── TEXTE À LIRE

Tous ensemble pour prévenir les maltraitances domestiques et donner l’alerte

L’existence d’une maltraitance animale au sein du foyer place les autres victimes à de plus grands risques : 76 % de tentative d’étranglement, 26% de viols (in Ascione, 2018).
La maltraitance animale au sein d’un foyer doit alerter tous les professionnels de santé, pour mettre en sécurité les victimes, l’animal y compris (32 états américains ont inclus les animaux dans les ordonnances de placement).

Que ce soit auprès des éleveurs d’animaux de rente, pour intervenir avec humanité et mettre en sécurité animaux et éleveurs, ou auprès des familles, lorsque des maltraitances d’animaux de compagnie sont avérées, le vétérinaire doit agir au mieux, pour protéger et sauver des vies, humaines et animales, en collaboration avec les professionnels sociaux et de santé qu’il doit pouvoir alerter.

 

Aider à sensibiliser le grand public et les professionnels

L’Association contre la Maltraitance Animale et Humaine (AMAH), créée le 26 avril 2018, souhaite promouvoir le « bien- vivre » ensemble, êtres humains et animaux dans un respect mutuel.

────
── DONNÉES FOURNIES

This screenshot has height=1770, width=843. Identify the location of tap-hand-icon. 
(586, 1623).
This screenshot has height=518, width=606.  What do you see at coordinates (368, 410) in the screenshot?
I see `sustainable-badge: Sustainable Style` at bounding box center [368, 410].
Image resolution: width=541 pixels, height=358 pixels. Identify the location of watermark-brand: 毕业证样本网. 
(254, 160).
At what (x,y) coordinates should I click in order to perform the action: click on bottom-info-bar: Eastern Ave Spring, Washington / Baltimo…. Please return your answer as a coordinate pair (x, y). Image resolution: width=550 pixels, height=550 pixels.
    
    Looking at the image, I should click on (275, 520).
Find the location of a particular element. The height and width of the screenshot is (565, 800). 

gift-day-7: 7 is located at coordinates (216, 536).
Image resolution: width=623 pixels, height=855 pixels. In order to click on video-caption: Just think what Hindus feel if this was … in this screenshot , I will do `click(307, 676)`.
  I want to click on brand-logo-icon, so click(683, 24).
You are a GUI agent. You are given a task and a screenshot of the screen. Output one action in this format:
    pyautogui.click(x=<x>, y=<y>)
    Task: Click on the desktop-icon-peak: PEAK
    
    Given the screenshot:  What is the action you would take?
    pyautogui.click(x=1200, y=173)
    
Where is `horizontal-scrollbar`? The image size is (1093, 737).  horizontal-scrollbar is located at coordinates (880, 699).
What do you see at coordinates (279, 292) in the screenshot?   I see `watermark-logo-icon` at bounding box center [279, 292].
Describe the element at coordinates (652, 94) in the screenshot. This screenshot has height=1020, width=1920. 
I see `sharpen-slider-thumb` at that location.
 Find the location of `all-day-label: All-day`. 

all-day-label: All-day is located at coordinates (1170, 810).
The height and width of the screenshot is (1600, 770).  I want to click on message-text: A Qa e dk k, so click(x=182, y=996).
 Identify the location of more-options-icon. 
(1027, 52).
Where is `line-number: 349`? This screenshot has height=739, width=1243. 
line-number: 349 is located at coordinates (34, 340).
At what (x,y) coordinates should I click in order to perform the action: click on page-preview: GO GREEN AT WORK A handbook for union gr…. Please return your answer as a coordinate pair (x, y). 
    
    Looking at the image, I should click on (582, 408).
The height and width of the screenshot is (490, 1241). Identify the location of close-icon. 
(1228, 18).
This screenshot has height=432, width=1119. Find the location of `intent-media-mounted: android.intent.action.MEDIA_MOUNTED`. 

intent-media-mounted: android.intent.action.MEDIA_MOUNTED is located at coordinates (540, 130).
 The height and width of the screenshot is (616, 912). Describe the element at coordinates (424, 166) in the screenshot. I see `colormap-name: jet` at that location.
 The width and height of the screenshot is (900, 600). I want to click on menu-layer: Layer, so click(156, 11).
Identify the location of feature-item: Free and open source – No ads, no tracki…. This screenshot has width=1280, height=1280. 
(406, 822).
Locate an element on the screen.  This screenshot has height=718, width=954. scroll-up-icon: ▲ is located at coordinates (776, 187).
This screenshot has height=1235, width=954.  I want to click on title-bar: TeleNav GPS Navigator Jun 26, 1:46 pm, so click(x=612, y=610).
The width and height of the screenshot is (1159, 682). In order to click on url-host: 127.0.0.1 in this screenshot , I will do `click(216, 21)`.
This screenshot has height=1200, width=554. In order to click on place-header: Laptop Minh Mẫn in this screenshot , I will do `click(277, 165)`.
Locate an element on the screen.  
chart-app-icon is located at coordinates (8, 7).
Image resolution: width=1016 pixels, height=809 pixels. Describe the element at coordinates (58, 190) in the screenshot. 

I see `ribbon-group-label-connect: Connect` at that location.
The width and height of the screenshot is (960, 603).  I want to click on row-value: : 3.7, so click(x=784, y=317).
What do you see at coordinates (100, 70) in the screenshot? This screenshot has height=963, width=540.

────

Poursuivez le texte sur la prévention des maltraitances animales et domestiques en enchaînant sur sa dernière phrase.

* **RÉSULTAT OBTENU**
Cette association s’est fixé comme missions de :

  • Comprendre le lien entre les violences faites aux animaux et celles faites aux personnes en particulier vulnérables,
  • Fédérer tous les acteurs concernés par les violences domestiques (animale et humaine) pour prévenir et porter assistance aux animaux et aux êtres humains qui y sont confrontés.

Elle souhaite sensibiliser tous les professionnels pouvant être confrontés à des victimes animales et humaines de la violence domestique :  les soignants (médecins, pédiatres, chirurgiens-dentistes, psychologues, psychiatres, infirmières, aides-soignantes),  les vétérinaires  et les associations de protection animale (déjà largement impliquées dans ce domaine), tous les professionnels de la petite enfance, comme les assistantes maternelles, instituteurs/trices mais aussi les forces de l’ordre, les pompiers, les professionnels de la justice ainsi que les professionnels de la beauté (coiffeurs, esthéticiennes).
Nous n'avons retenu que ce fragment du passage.